The National Patient Safety Agency (NPSA) has issued guidance for all NHS organisations across England and Wales, aimed at reducing the risk of harm or death through the incorrect use of loading doses of drugs.

A loading dose is a large dose of medicine used to ensure a quick therapeutic response but which can create complexity in prescribing, dispensing and administering medication and also increase the possibility of human error.

Errors can lead to over-medication (where levels of the medication can build to excessive levels with toxic effects) or to under-medication (where harm can result from failure to effectively treat the patient’s illness).

A new Rapid Response Report (RRR) has been produced by the Agency following 1,165 patient safety incidents between January 1, 2005 and April 30, 2010, which included two deaths and four cases of severe harm. The fatal and severe incidents were all related to incorrect loading doses, omitted or delayed administration of loading doses, or the unintentional continuation of such doses. A further fatality was reported by coroner’s letter, it says.

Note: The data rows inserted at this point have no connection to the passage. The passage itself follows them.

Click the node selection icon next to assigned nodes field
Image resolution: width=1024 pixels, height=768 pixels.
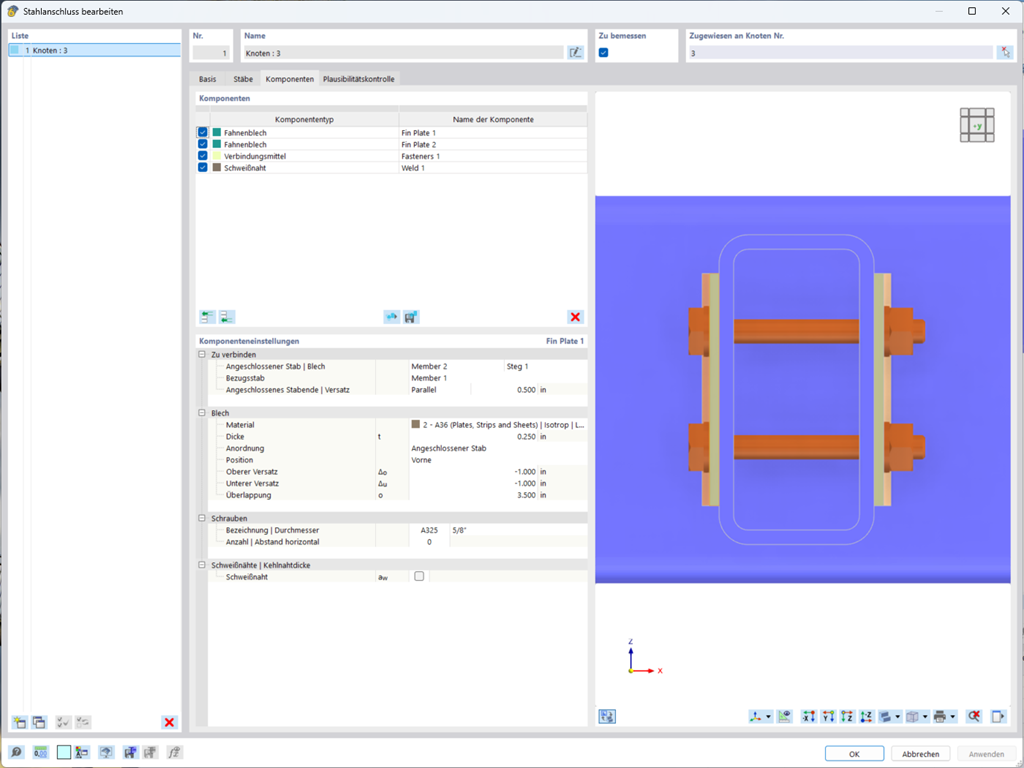1005,53
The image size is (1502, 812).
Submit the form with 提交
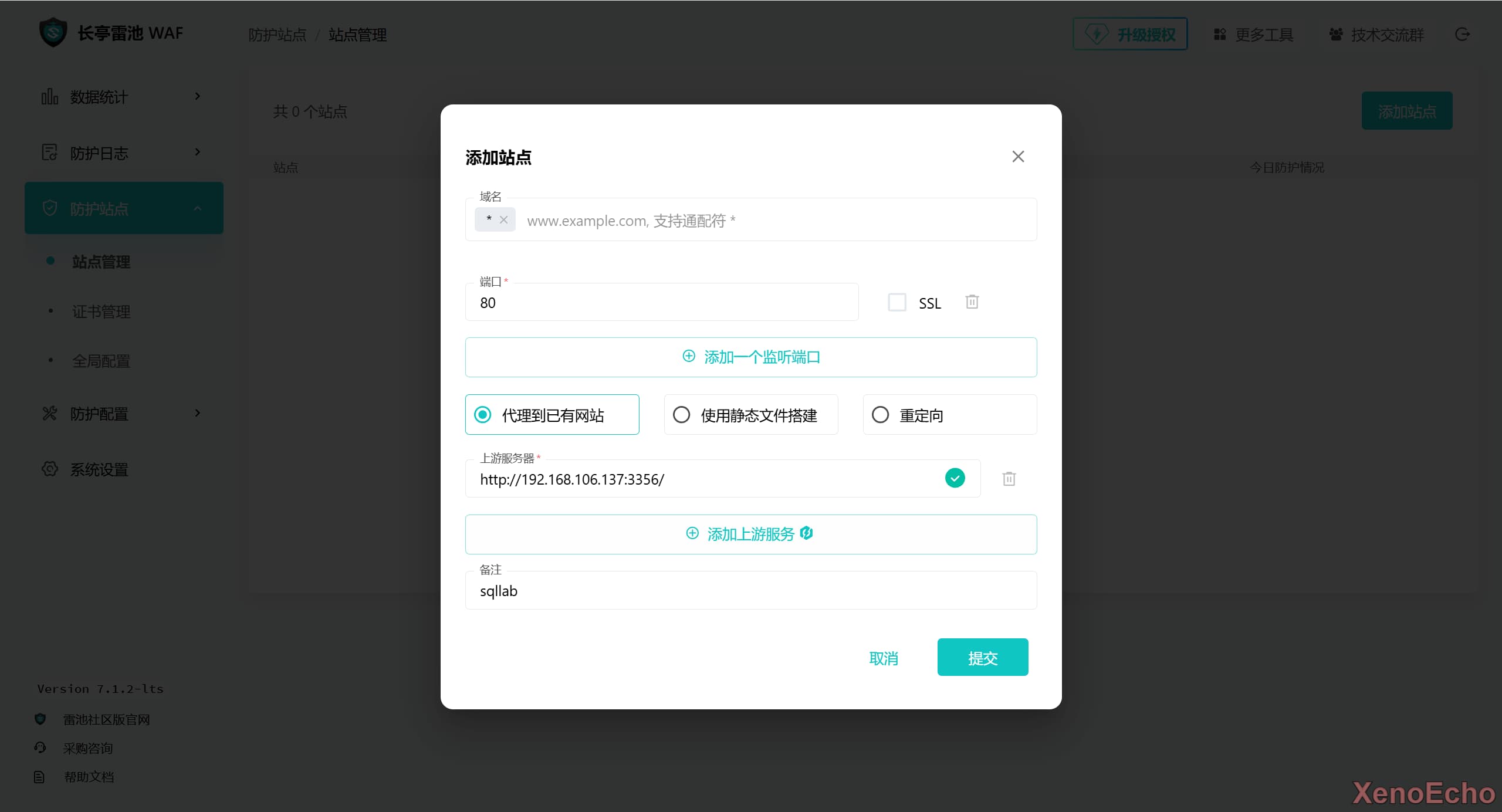[982, 657]
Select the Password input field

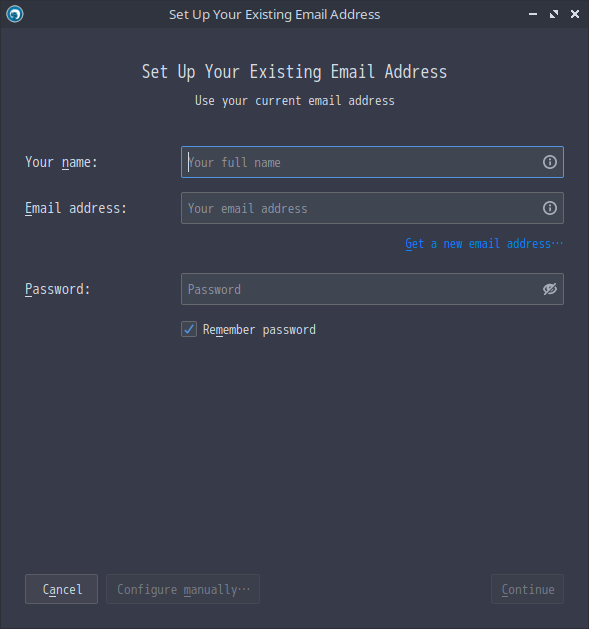pos(372,289)
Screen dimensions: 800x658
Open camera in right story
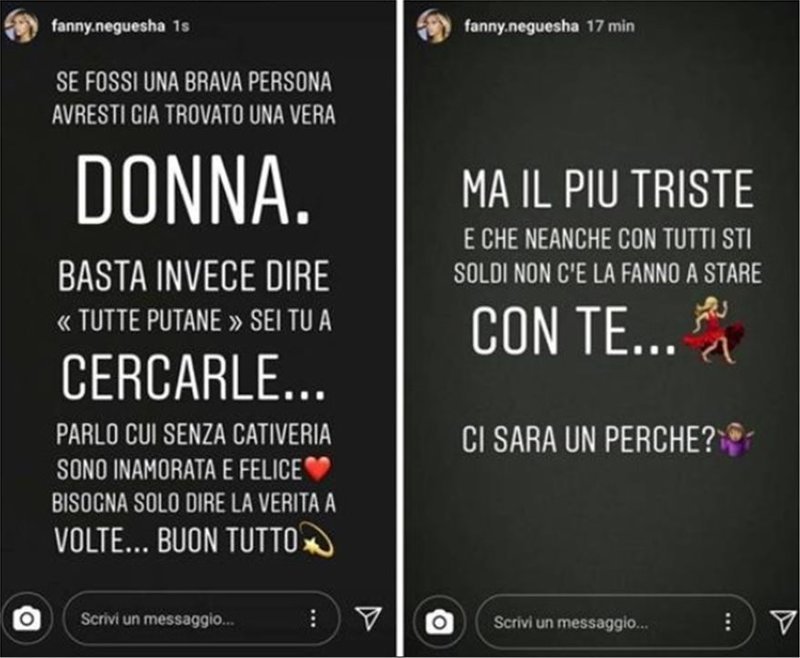pyautogui.click(x=439, y=622)
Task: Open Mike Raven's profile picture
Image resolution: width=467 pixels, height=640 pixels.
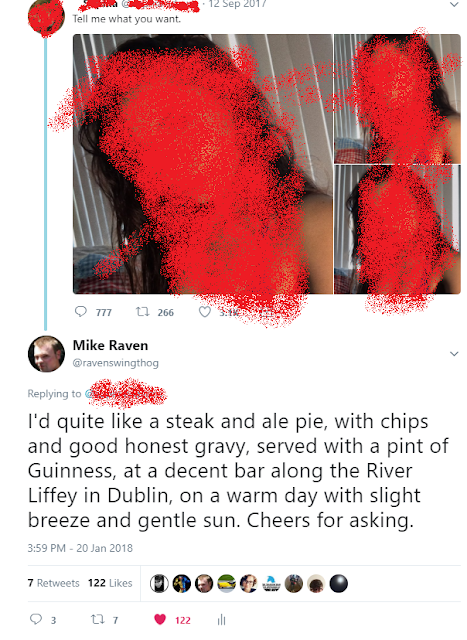Action: [46, 353]
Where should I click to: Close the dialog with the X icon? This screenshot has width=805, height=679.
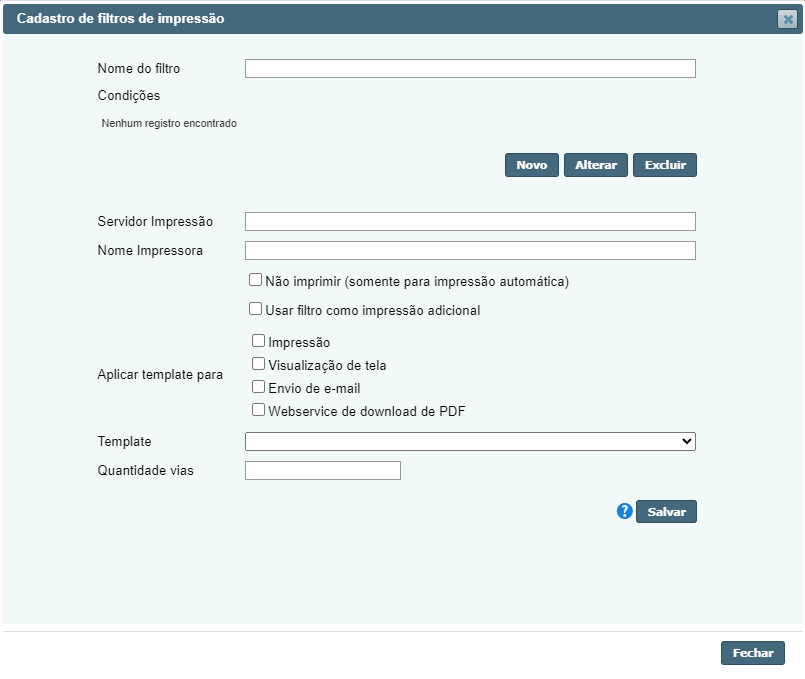tap(787, 19)
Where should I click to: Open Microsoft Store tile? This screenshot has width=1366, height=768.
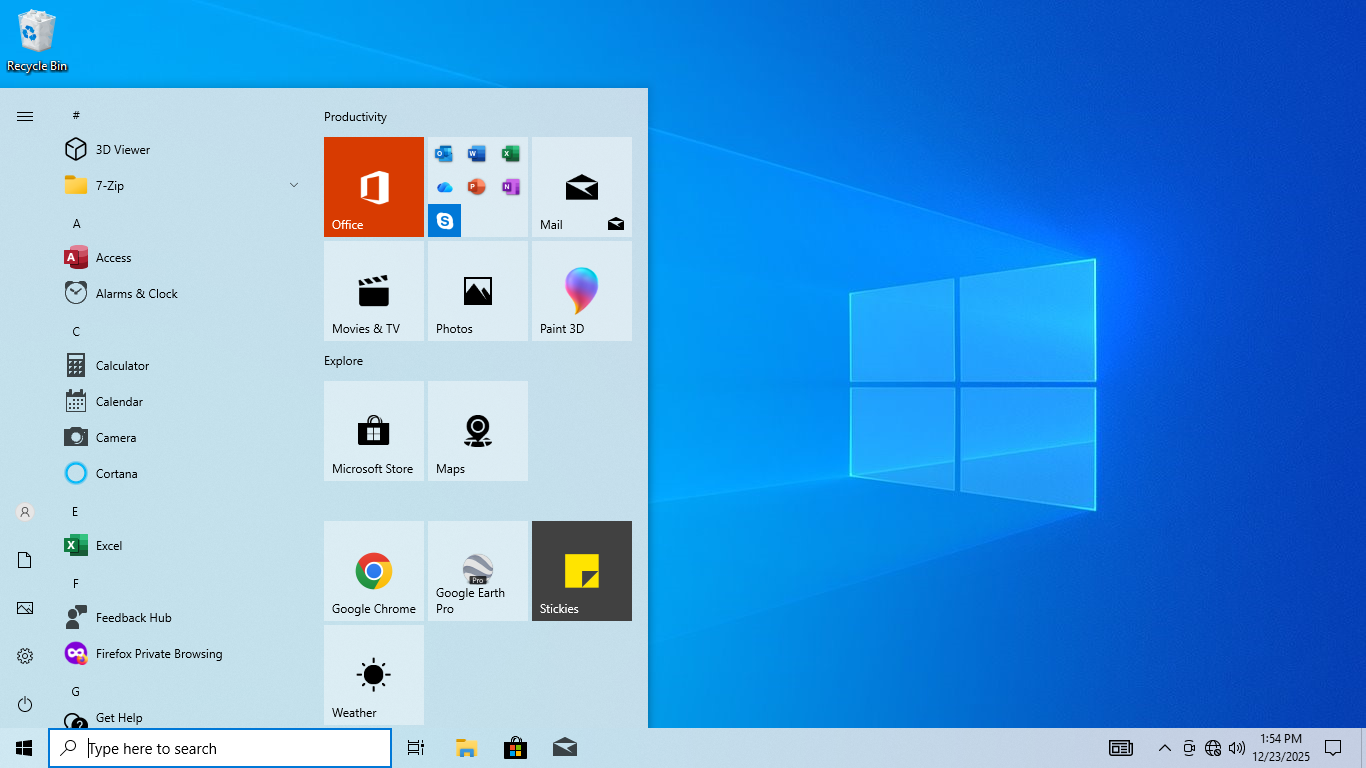coord(373,431)
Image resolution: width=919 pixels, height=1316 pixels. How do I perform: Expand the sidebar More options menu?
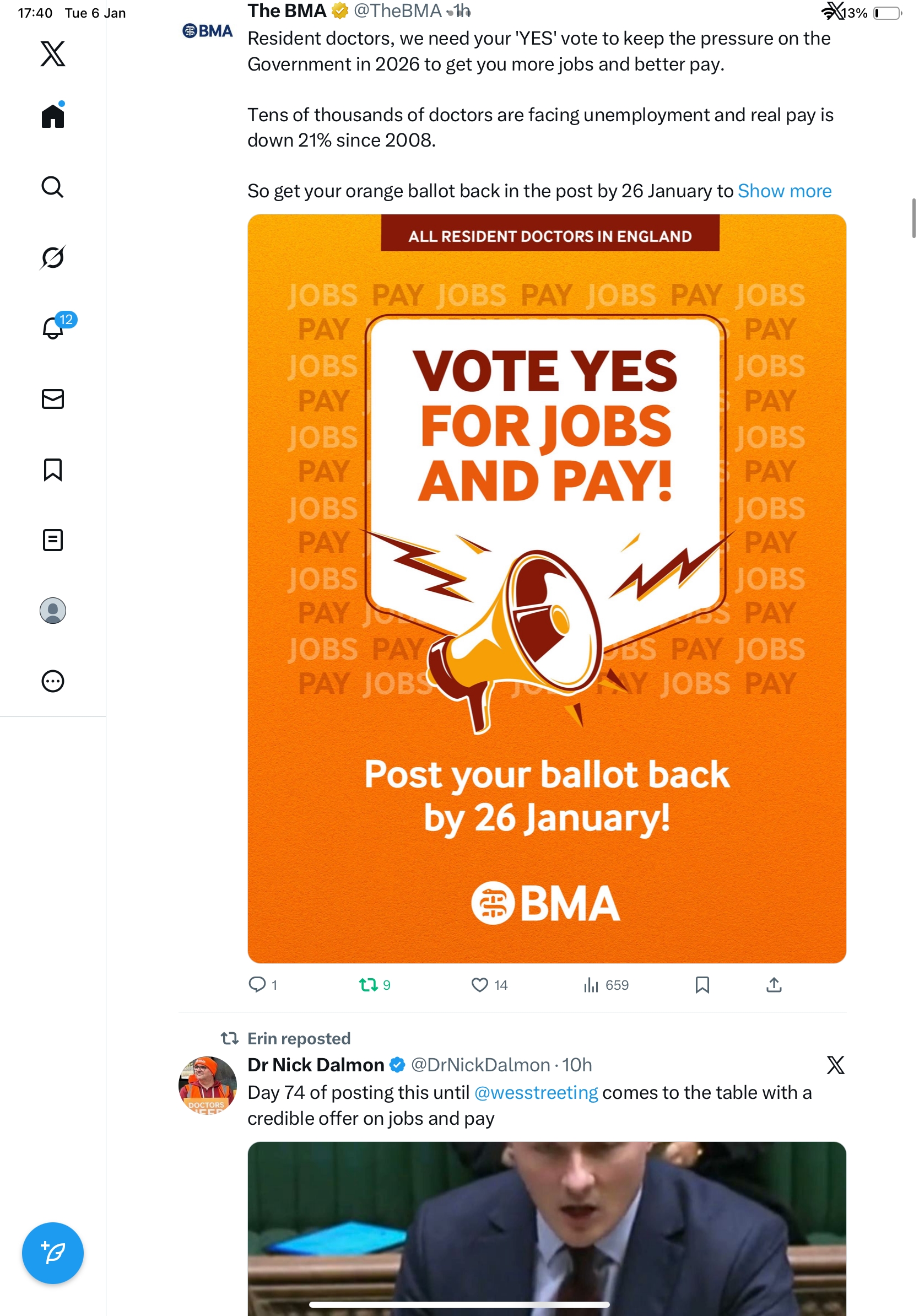point(53,681)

The Agency’s new RRR asks all NHS organisations to ensure that:

 • risk assessments take place of all medicines used by the organisation that are likely to cause harm if loading doses and subsequent maintenance doses are not prescribed and administered correctly.  They should produce a list of critical medicines which must include warfarin, amiodarone, digoxin, phenytoin and any other medicines identified locally;

• there is effective communication regarding loading dose and subsequent maintenance dose regimens when prescribing, dispensing or administering critical medicines. This should include handover of patients between teams and healthcare organizations, while tools such as loading dose work sheets and prescription charts, handover and clinical protocols and patient-held information should be considered;

 • clinical checks are performed by medical, nursing and pharmacy staff, when available, so that loading and maintenance doses are correct. Appropriate information should be available to support these checks; and

 • healthcare professionals in the community are able to challenge abnormal doses of the identified critical medicines.

“The use of loading doses can be complex in practice but NHS organisations can minimise the risks of errors with loading doses by being proactive and introducing safety measures identified in this RRR,” said David Cousins, head of patient safety, medication practice and medical devices at the NPSA. 

“Risk assessment, effective communication and checks are the key messages to NHS staff. Loading doses are often prescribed and administered in a clinical setting from which the patient is then immediately transferred. This leads to errors where details are not communicated effectively,” added Prof Cousins.